[Text shown]
We act out of love. Unlike others we will never commit atrocities to achieve our aims.

The Judge then summed up.

He reminded the court of the charge and said that it is the task of the CPS to prove that the defendant knowingly failed to comply with the S14 order. He said the Crown had done that.

Turning to the question of “justification”; whether the defendant was justified in her actions, the Judge said that: “the CPS has proven to me that you were not justified in your actions”. He said that: “you could have moved but the only thing that stopped you from moving was your strongly held belief”.

The Judge added that the senior police officer had to consider the Human Rights Act articles 10 and 11, the right to freedom of expression and of assembly. They were engaged by the S14 decision but they are not absolute rights . They can be interfered with.

(Note: The Human Right to life is an absolute right and cannot be interfered with).

The Judge went on to say that in setting the S14 condition the senior police officer had acted reasonably, fairly and proportionately. He said that “M” had not challenged the fact that the senior officer had acted reasonably.

Returning to “justification” the Judge said that climate change could lead to a degree of outcomes. The degree of change remains a subject of debate in society. He noted that M had deeply held views and added that not everyone agrees with those views. There are differences of opinion relating to the speed and acceleration of climate change. As you would expect in a free democracy, climate change is still the subject of debate.  And M’s view is not necessarily shared by others.

The Judge then said that: “the defence of necessity has not been made out. I am satisfied that the case against M is proven.”

The Judge then said he noted M was 42 years of age and a person of previous good character. She is not in the habit of breaking the law. He added that it enhances her credibility because she gave evidence on her own behalf.

The Judge asked the CPS what it was looking for.

CPS: £620.00 costs.

The Judge ordered that the court rise for 5 minutes to allow time for M to complete the means form.

When the Judge returned he asked M if there was anything more she wanted to say in mitigation. M replied that she had already said it.

The Judge ordered that M be conditionally discharged for 9 months and explained the meaning of this to her. He then awarded cost of £500.00 plus the £20.00 victim surcharge, to be paid at £80.00 every 28 days, with the first payment in 14 days.

He said he would make a collection order for the debt and explained to M that if she did not pay, the bailiffs would collect it and this would add further costs to her debt.

The Judge reminded her to attend the next hearing at Hendon Magistrates Court on 1 October for the trial of her second case.

Outside the court M met with a team of 6 XR supporters who made a right old fuss of her! A lot was said about a number of points that I won’t mention here. But M received lots of support and unanimous agreement that she had just been through quite an ordeal.

Everyone involved in XR cases need to carefully consider the implications of what the Judge said. He appeared to dispute the science that mass loss of life is already occurring and will be unprecedented going forward. Mass loss of life is surely grounds for “necessity”, we are justified to act to avoid that outcome.  We need to be more precise with our wording and provide the sources of our information.

We need to ensure that we set out what the science shows at future hearings. The CPS claims it does not dispute the science of climate change, but what emerged today was that the science relating to mass loss of life is NOT accepted as fact by the Courts. That is plain wrong and grounds for appeal.

There is, of course, a debate to be had around how many people will be killed by climate breakdown. There isn’t universal scientific agreement on that. But the evidence from the IPCC, WHO, World Bank, Global Humanitarian Forum and many other bodies is that mass loss of life is already occurring, and this will accelerate. The slower we act the more people will die. Fact.

[Data below]
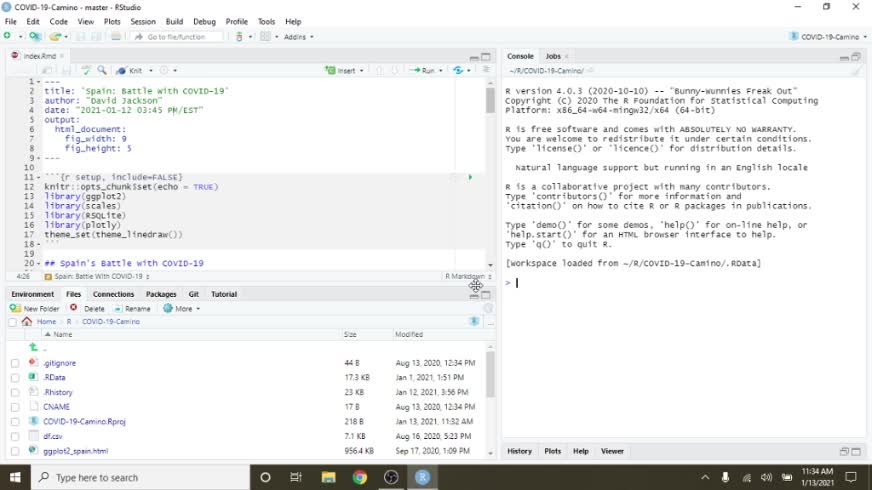This screenshot has height=490, width=872.
Task: Click the Home icon in file path
Action: pos(27,322)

[Check your understanding]
[1] Write out the court report word for word, between "CPS: £620.00 costs." and "already said it.", inclusive.
[2] According to the court report, for how long did the Judge order that M be conditionally discharged?

[Results]
[1]
CPS: £620.00 costs.

The Judge ordered that the court rise for 5 minutes to allow time for M to complete the means form.

When the Judge returned he asked M if there was anything more she wanted to say in mitigation. M replied that she had already said it.

[2] 9 months.